The flip-side is a government subsidises what it wants more of.
If you want more sugar, you subsidise farmers to grow more sugar. If the subsidies are large enough pretty soon you get a sugar mountain.
Europe was the master of farming subsidies and created many a mountain of food by subsidising its production.
It’s a simple dynamic and universal economic tool – tax what you want less of, subsidise what you want more of. You can have more butter and more art whilst reducing CO2 emissions and tobacco-related deaths.
It’s up to each government to apply the correct incentive or disincentive and fund accordingly.
Yet here in the West we now find ourselves in an awkward bind. There is not enough money to fund governments.
According to those in power (on both sides of the Atlantic) one of the keys to the solution is to tax the rich, whilst continuing to subsidise the poor. Meanwhile, governments are struggling, nowhere near to balancing budgets. Recovery remains out of sight.
President Hollande’s new 75% tax regime on France’s wealthy citizens is most likely the beginning of a new wave in the West. It’s an attempt to continue to subsidise the poor at current levels whilst punishing the wealthy at levels tantamount to confiscation.

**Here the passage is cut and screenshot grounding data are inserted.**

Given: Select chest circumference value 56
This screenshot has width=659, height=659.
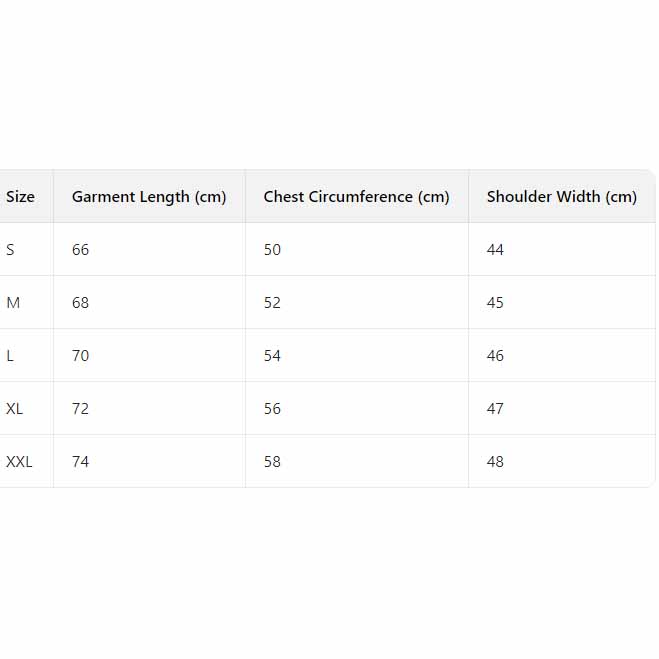Looking at the screenshot, I should [x=273, y=409].
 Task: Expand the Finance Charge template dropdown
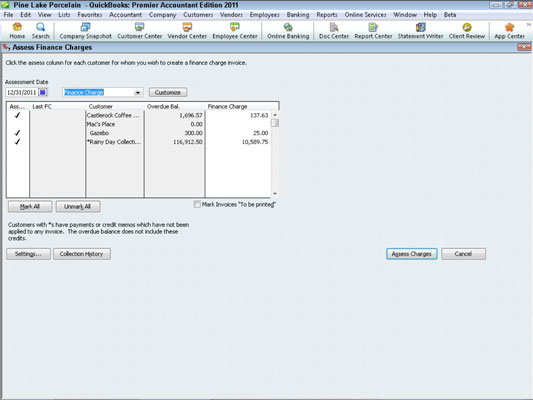tap(138, 92)
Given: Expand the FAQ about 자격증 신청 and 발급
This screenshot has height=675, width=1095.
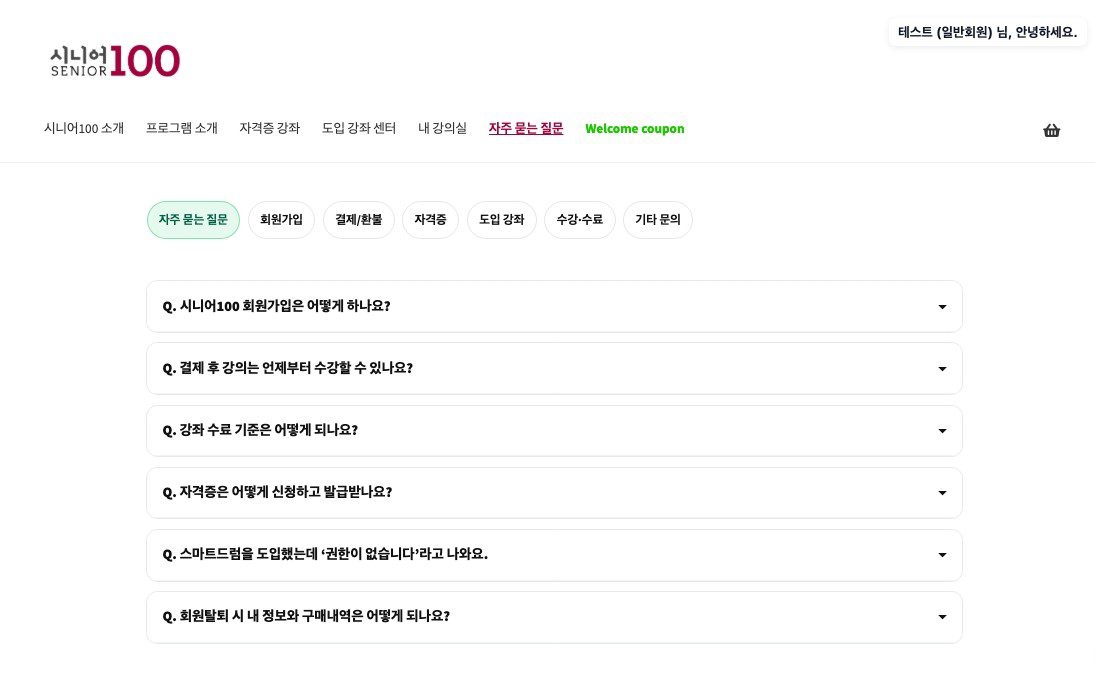Looking at the screenshot, I should click(554, 492).
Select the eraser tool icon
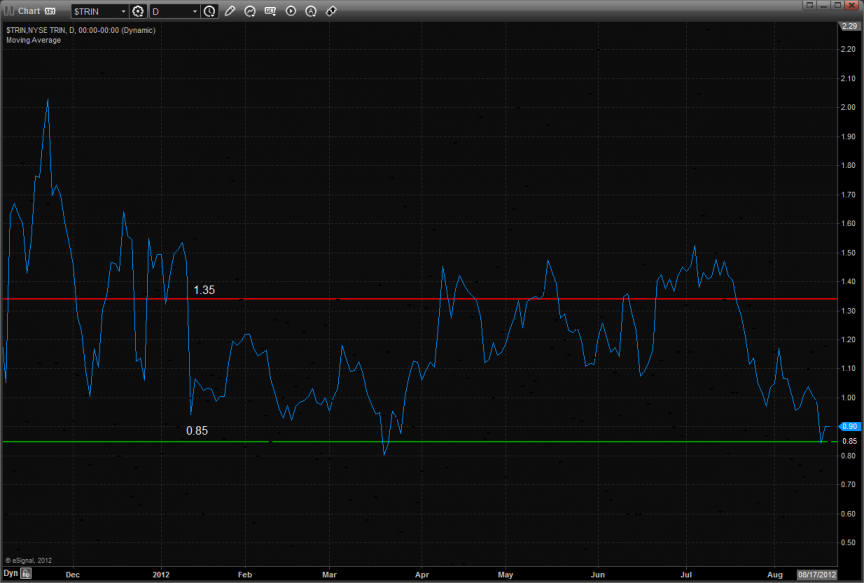Image resolution: width=864 pixels, height=583 pixels. point(331,11)
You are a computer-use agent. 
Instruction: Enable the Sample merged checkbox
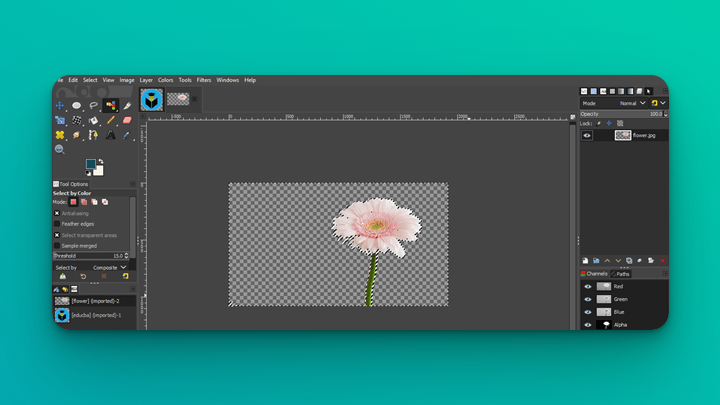click(x=57, y=246)
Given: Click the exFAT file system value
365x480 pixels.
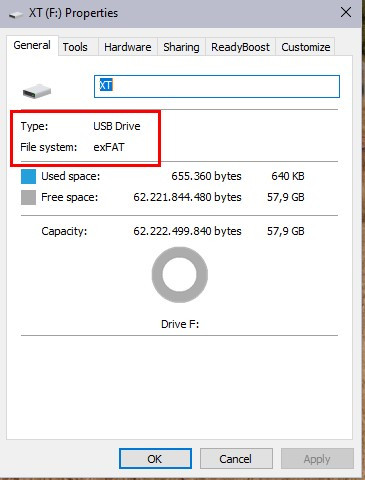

Confiscation of gains, when they are considered above the socially acceptable level is, of course, nothing new. Even within the last 50 years or so it was common practice.
The 70s were packed out with ‘super-taxes’. The wealth destruction they inflicted on Europe was colossal and poorly remembered. Confiscation has never been good tax policy. If a person smart enough to make such money can’t flee or avoid confiscation, they simply stop bothering. Who would blame them?
The sad thing is, the West has seen this all before. It signals there is still a further road of dislocation and recession ahead.
Unless Europe plans to erect barriers to exit, those most capable of rebuilding the developed world’s economies will simply head to Asia, where the barriers and penalties of success are so much lower.
The question governments need to ask is, do they want a shot at recovery and the return of the good times of the last 20 years? Or do they want to slog into a brave new world of a global realignment where the old ‘West’ seems as ossified and archaic as the Eastern bloc was before the fall of its bloated, all-consuming and outmoded state system.
It is a choice : either celebrate success or tax it into oblivion. If you subsidise equality and tax overachievement, essentially forbidding individuals to excel, then the median result is a sullen and grey, an environment which still lingers in countries like Russia today.
The West is not yet doing the equivalent of subsidising vodka, but at this rate, that day may come.